═══ SOURCE MATERIAL ═══
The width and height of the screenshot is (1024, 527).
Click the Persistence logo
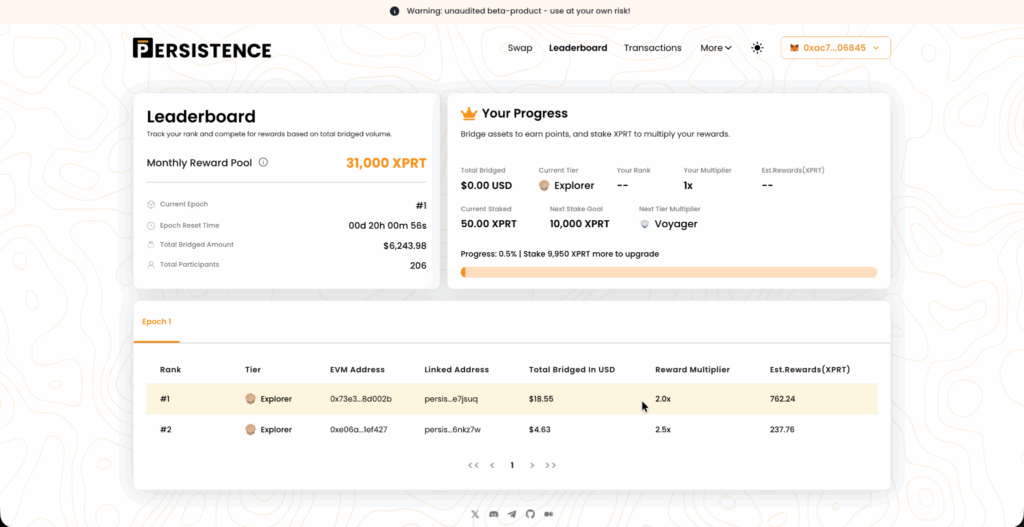(202, 48)
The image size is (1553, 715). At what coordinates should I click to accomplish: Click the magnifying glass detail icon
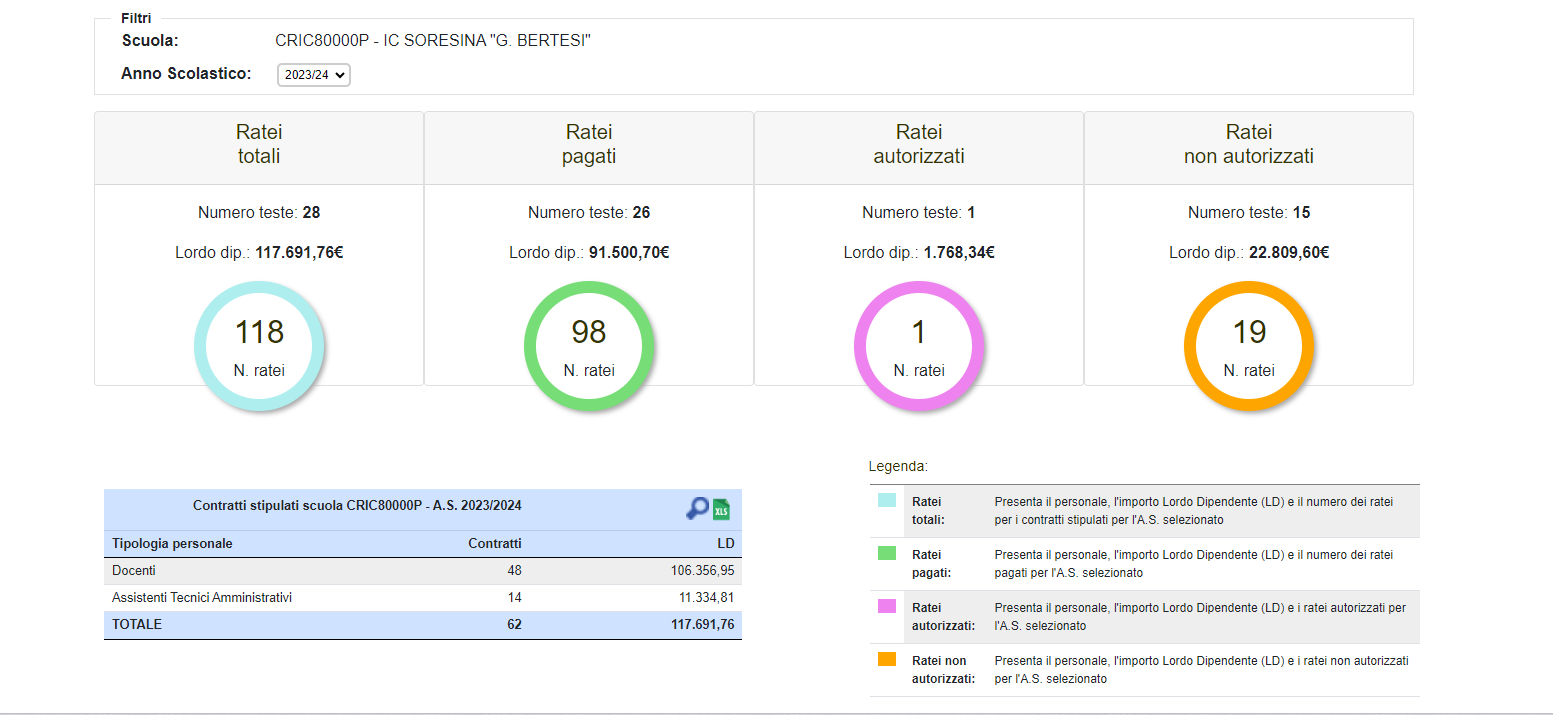pos(696,508)
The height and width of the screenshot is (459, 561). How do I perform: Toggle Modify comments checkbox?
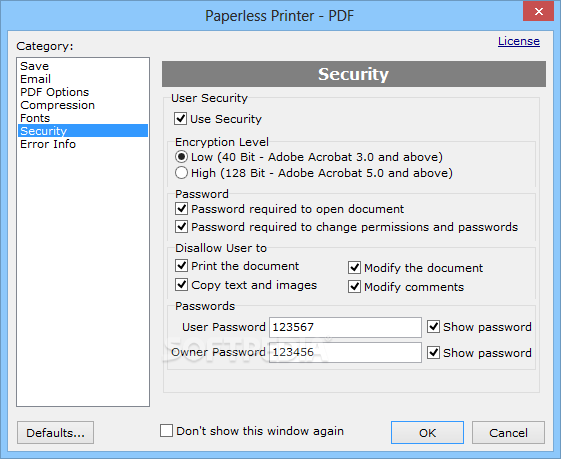click(355, 287)
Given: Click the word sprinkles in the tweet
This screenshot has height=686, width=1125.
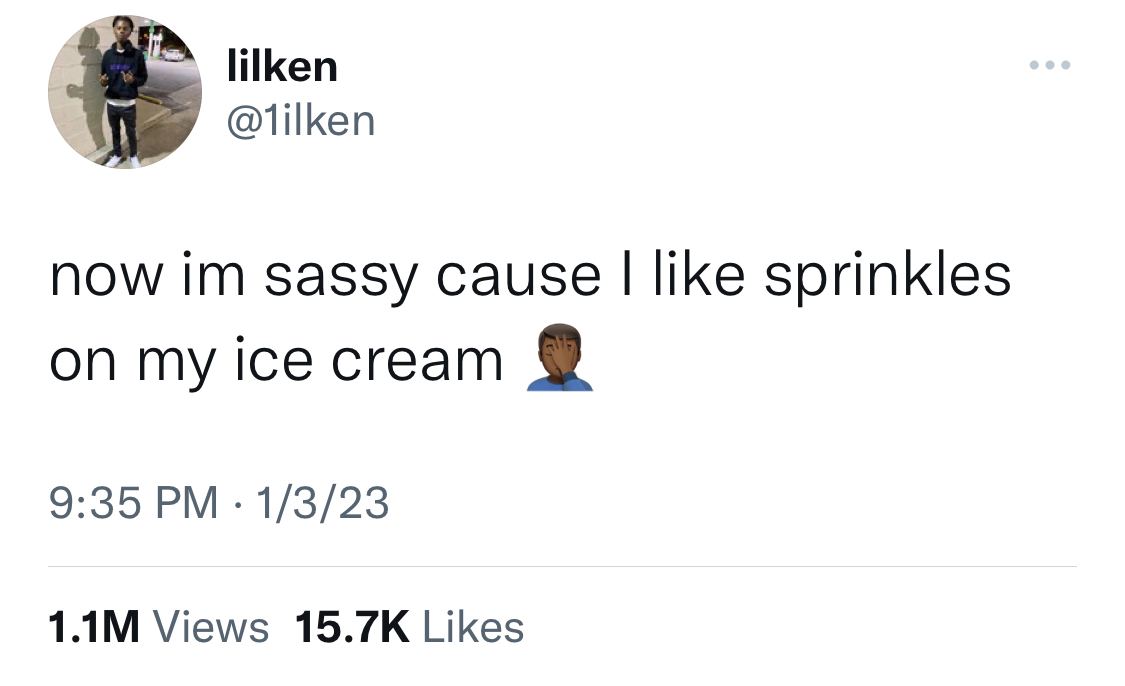Looking at the screenshot, I should [888, 276].
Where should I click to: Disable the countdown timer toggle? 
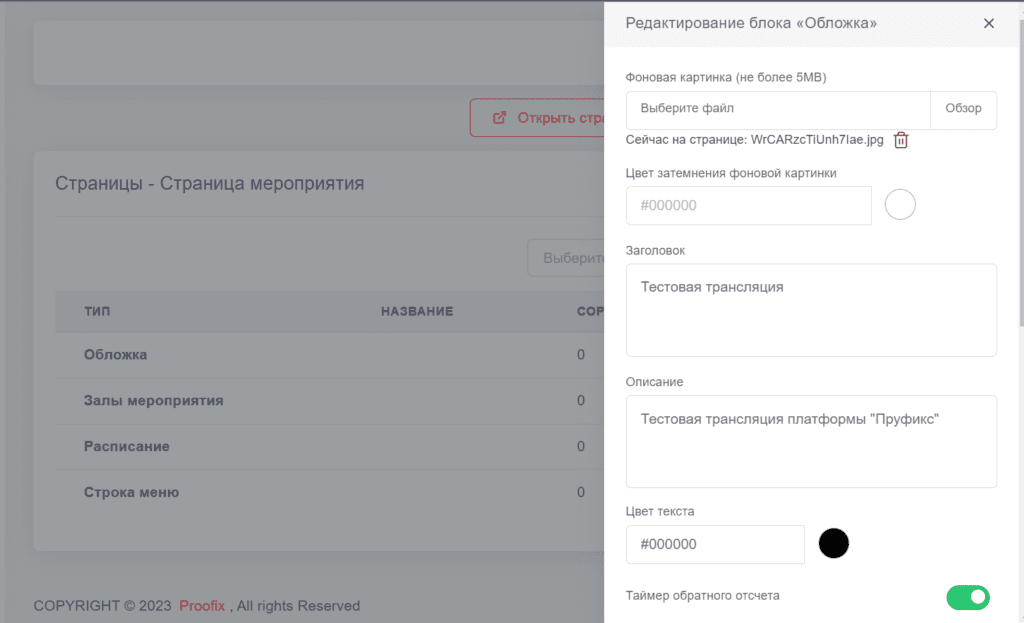pos(967,598)
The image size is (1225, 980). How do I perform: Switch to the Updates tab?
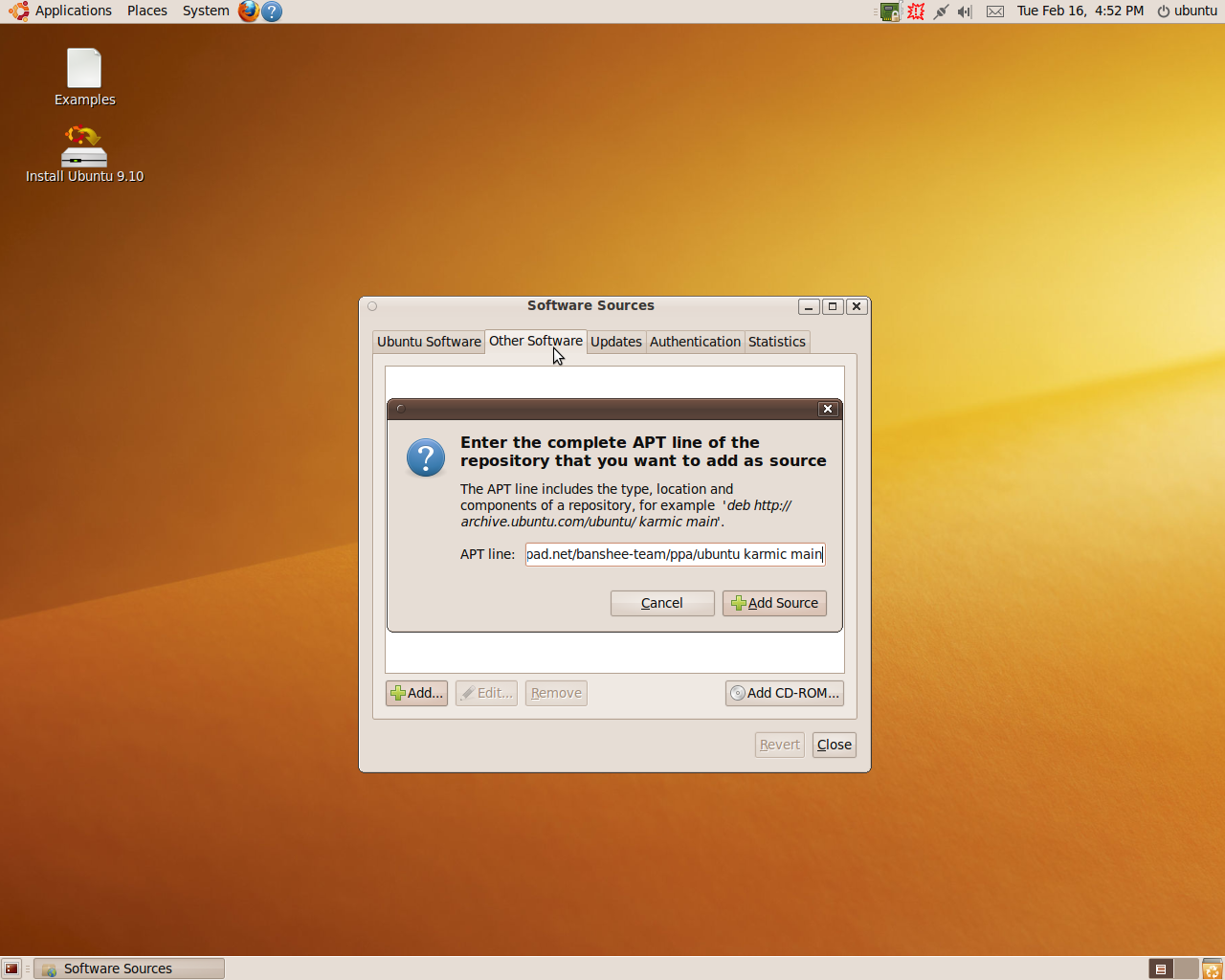616,342
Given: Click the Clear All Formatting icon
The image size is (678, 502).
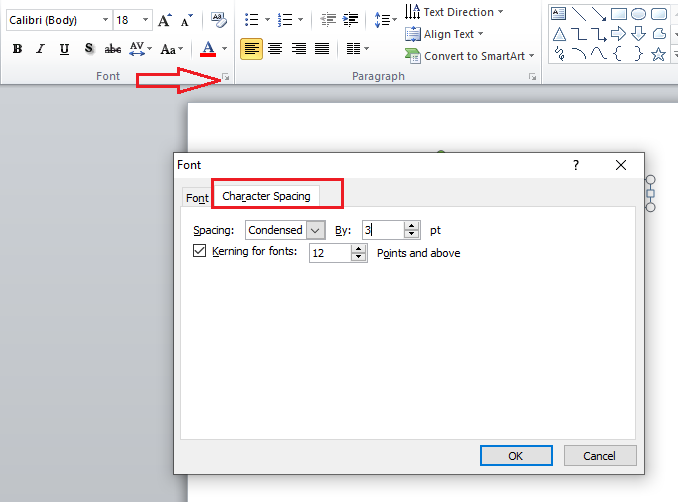Looking at the screenshot, I should coord(219,20).
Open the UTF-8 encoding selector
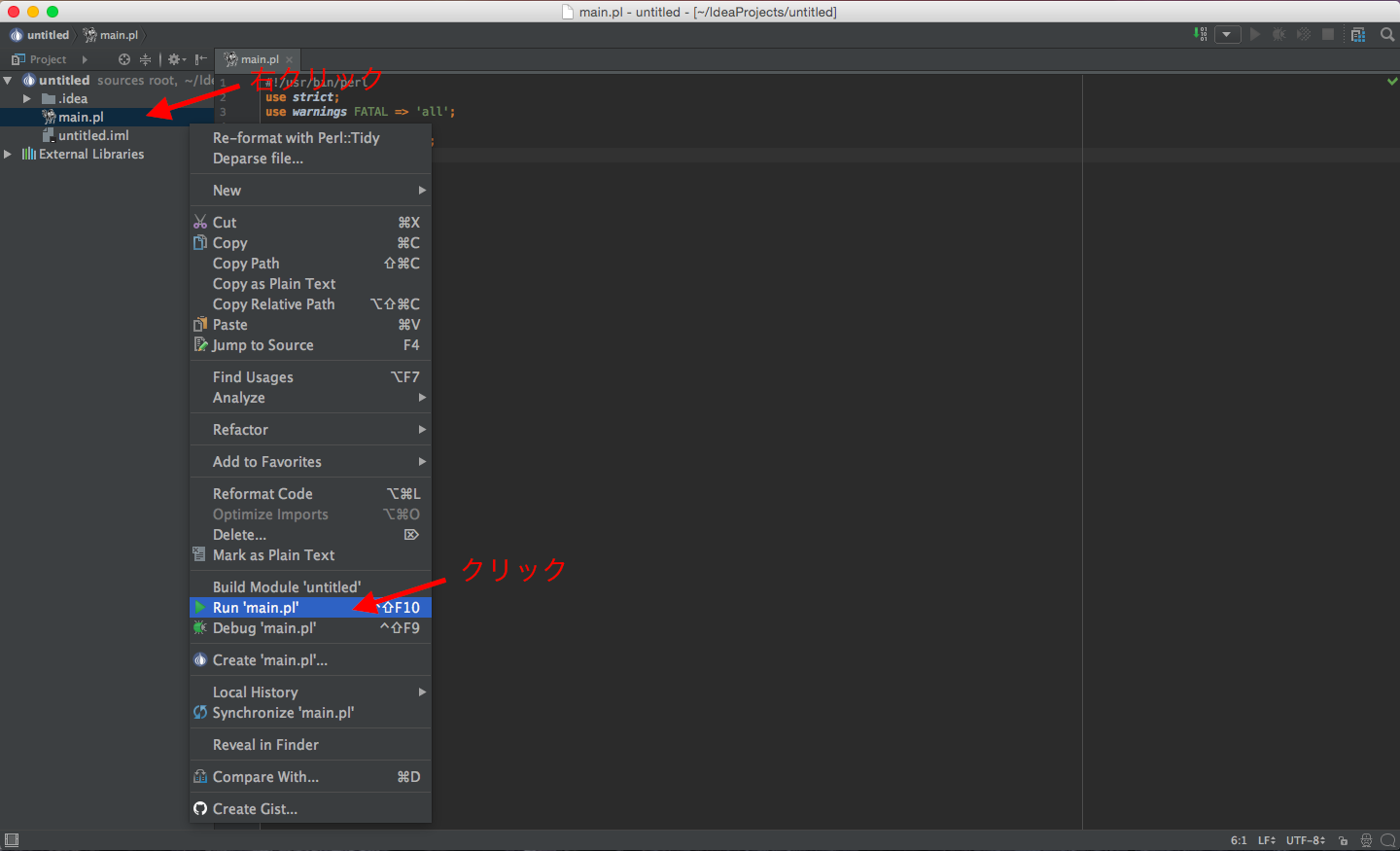Viewport: 1400px width, 851px height. tap(1305, 840)
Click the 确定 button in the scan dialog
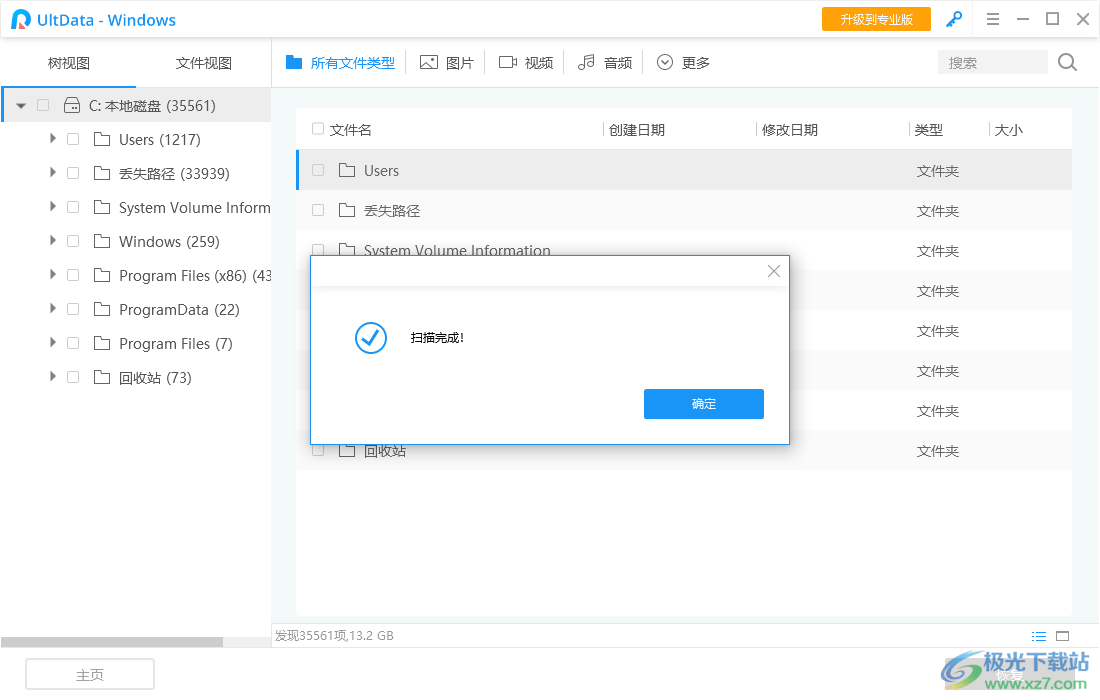Viewport: 1100px width, 700px height. 703,404
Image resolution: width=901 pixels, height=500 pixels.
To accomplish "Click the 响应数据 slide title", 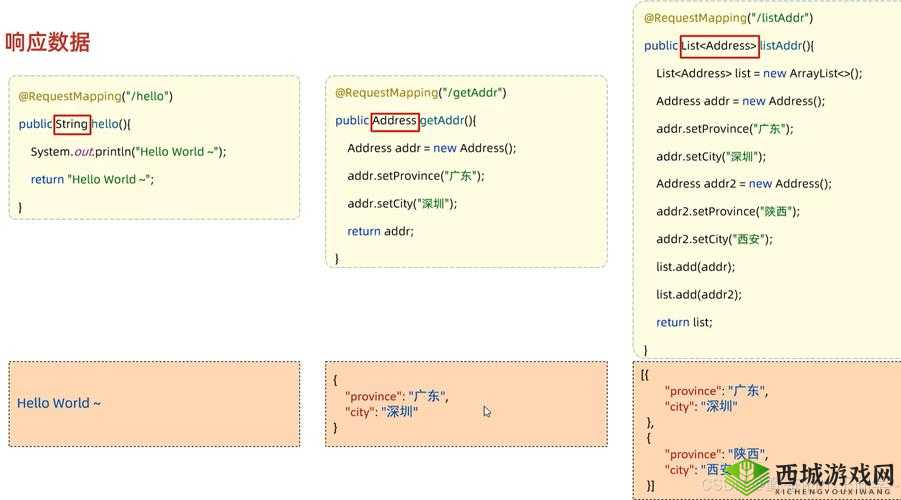I will point(48,42).
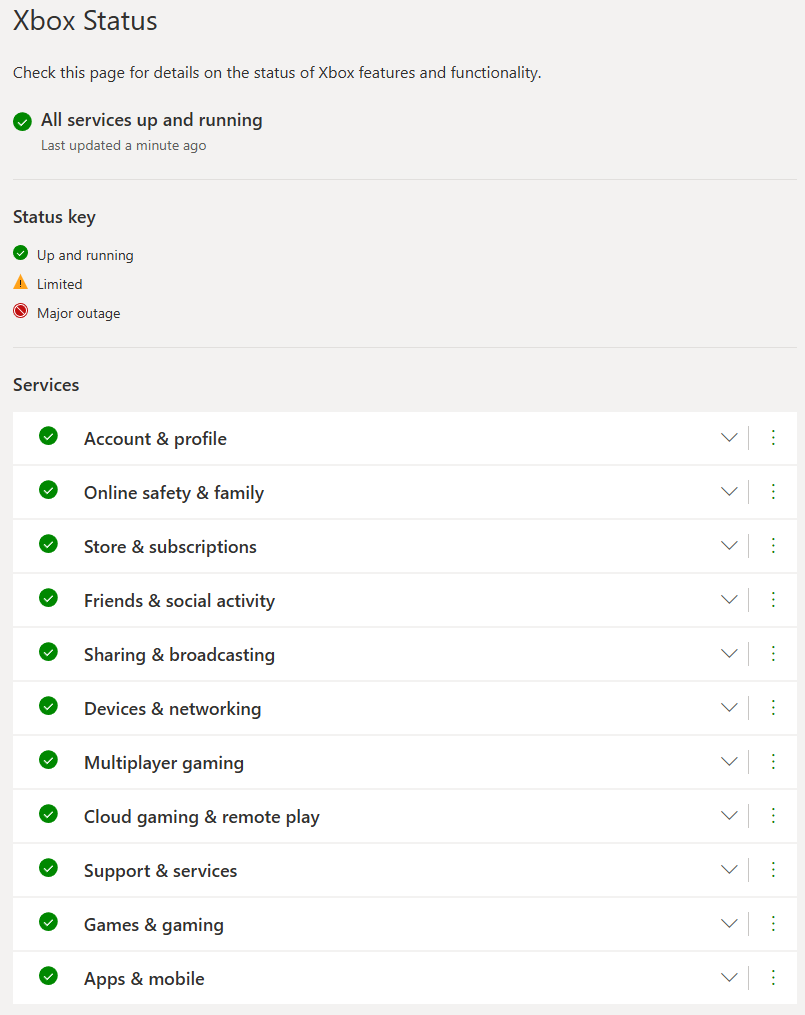Open more options for Online safety & family
This screenshot has height=1015, width=805.
click(773, 492)
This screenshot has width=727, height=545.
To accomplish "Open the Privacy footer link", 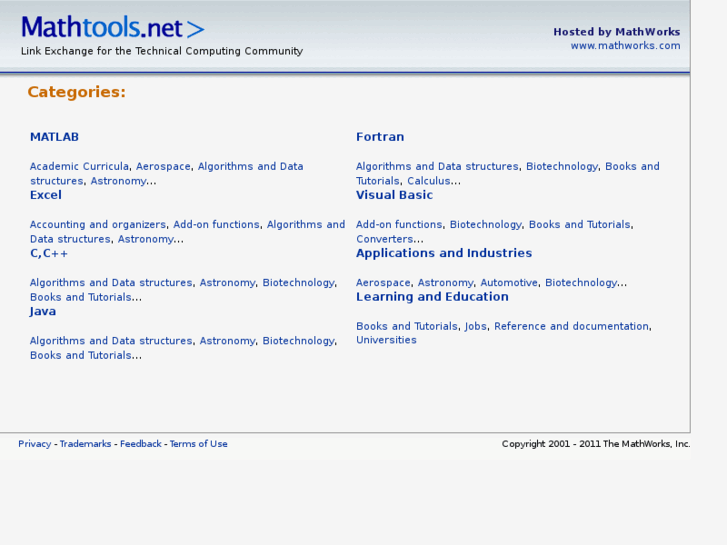I will pyautogui.click(x=34, y=444).
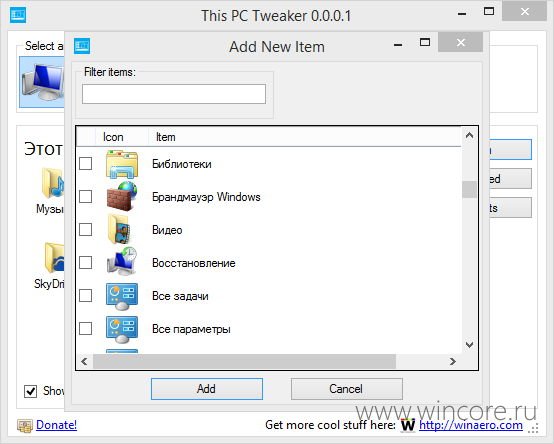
═══
— REQUIREMENT —
Looking above, find the stretch of lines that opens with the one holding "This screenshot has height=686, width=1125." and closes with the one holding "Image resolution: width=901". Copy it exactly, pictures excluded.

— SOLUTION TO THIS EXERCISE —
This screenshot has height=686, width=1125.
Looking at the screenshot, I should [888, 276].
Where should I click to: Disable the countdown timer toggle? 
pos(967,598)
The image size is (1225, 980). How do I perform: Switch to the Updates tab?
616,342
Given: Click the Clear All Formatting icon
The image size is (678, 502).
Looking at the screenshot, I should coord(219,20).
Open the UTF-8 encoding selector
Viewport: 1400px width, 851px height. tap(1305, 840)
Click the 确定 button in the scan dialog
Viewport: 1100px width, 700px height. 703,404
Image resolution: width=901 pixels, height=500 pixels.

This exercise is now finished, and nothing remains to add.